VICE-PRESIDENT Phelekezela Mphoko’s first six months in office have been an unmitigated disaster to say the least.

Mphoko has offended vendors, Zapu supporters, Zimbabweans in South Africa and victims of the Gukurahundi massacres with his loose tongue.

The greatest insult is without doubt his spirited attempts to re-write Zimbabwean history, particularly the period between 1982 and 1987 where thousands of civilians were killed or tortured by the 5th Brigade in some parts of the country.

Soon after his surprise December 2014 appointment ahead of many well respected former Zapu cadres, Mphoko shockingly told State media Gukurahundi was a myth.

Contrary to historical records, the new Vice-President claimed President Robert Mugabe cannot be held responsible for the massacres by the 5th Brigade despite the fact that it was deployed to Matabeleland and Midlands by the Commander-in-Chief of the Zimbabwe Defence Forces.

Mphoko bizarrely claimed Gukurahundi was a Western conspiracy to discredit Mugabe and his ruling Zanu PF.

The unfortunate remarks even shocked some of the President’s ardent supporters with Information minister Jonathan Moyo refusing to endorse them.
Moyo referred to Mugabe’s statements where he described the killings as a moment of madness.

However, it appears this did not deter Mphoko from his revisionist crusade as he was back last week claiming that Mugabe was being vilified for something he did not do.

Besides crying more than the bereaved, the Vice-President is insulting the victims of the massacres some who are still alive today and are awaiting Mugabe’s unequivocal apology.

The massacres that left over 20 000 people dead were documented in reports commissioned by the government and the Catholic Commission for Justice and Peace.
Government has refused to release the Chihambakwe Commission of Inquiry report that should provide the official account of what transpired during that “moment of madness”.

Mphoko is advised to acquaint himself with such literature before uttering inflammatory statements.

The late Vice-President Joshua Nkomo also wrote authoritatively about Gukurahundi in his biography The Story Of My Life.

Nkomo, one of the prominent victims of the campaign, writes in detail how Gukurahundi was planned and executed.

Mugabe’s recorded statements during the killings showed that he was in charge of the pogrom and it is baffling that Mphoko, who is also a victim, would seek to whitewash such facts.

It is particularly worrying that Mphoko is also the minister in charge of National Healing and Reconciliation whose mandate is to heal the rifts caused by conflicts such as Gukurahundi.

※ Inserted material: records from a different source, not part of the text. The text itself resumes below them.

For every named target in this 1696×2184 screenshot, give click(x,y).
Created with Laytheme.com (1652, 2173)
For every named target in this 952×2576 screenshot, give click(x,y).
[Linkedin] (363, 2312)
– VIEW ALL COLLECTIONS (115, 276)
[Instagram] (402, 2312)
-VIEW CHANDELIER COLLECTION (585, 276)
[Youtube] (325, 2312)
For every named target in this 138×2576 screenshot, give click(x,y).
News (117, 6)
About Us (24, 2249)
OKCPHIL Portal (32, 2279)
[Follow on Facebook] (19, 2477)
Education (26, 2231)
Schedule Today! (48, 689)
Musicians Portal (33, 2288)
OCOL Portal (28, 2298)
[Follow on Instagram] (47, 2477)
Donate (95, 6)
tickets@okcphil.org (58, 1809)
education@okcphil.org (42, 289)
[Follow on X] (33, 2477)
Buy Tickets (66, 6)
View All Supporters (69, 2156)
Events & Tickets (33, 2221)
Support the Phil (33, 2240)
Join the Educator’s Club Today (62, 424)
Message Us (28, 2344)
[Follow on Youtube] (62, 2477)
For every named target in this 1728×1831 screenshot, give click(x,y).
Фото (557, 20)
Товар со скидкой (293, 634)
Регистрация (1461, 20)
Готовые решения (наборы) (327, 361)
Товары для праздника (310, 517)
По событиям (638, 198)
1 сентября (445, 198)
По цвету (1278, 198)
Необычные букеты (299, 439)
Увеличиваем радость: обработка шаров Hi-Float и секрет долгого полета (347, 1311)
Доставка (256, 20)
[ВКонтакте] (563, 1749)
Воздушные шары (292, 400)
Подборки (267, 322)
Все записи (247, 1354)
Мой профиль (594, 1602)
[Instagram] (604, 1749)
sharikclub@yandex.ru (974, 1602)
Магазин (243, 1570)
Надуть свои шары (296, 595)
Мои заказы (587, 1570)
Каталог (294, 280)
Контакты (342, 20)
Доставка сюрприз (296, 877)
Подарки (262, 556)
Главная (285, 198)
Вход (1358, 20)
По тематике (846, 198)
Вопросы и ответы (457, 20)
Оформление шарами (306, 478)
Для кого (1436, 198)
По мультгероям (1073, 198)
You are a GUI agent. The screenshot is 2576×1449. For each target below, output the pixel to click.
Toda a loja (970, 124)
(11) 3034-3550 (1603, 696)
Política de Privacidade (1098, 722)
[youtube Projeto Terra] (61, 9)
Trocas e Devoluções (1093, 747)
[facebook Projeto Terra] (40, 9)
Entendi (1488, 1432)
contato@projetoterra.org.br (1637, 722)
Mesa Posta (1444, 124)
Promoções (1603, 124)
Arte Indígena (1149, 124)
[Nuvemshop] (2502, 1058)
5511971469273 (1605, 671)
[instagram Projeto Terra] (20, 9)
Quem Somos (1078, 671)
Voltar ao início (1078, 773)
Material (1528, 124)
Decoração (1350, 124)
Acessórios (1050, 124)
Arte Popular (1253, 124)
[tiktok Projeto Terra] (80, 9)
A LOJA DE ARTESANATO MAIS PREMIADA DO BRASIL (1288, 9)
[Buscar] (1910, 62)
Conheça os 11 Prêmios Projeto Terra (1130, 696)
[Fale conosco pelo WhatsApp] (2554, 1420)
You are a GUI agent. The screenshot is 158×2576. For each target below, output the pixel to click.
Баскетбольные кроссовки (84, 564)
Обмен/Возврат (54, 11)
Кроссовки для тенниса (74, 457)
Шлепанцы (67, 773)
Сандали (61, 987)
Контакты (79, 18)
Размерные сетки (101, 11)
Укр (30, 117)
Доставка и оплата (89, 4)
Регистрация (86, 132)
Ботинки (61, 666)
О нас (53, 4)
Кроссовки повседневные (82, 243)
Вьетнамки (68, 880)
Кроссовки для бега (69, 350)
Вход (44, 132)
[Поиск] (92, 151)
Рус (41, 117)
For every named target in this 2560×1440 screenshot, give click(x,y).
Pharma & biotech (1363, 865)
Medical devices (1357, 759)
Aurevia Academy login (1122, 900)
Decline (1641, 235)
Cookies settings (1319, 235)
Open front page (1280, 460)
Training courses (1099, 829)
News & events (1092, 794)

Clearly, the Vice-President would not be able to carry out this mission successfully because he is prejudiced and strongly believes he is the only one with a true record of the disturbances.

Mugabe should rein in his deputy who risks polarising the country further by opening old wounds.

On the other hand, Mphoko should keep some of these senseless statements to himself because they are an insult to victims of the killings.

In any other country, he would have been forced to resign for making such statements, but this is Zimbabwe.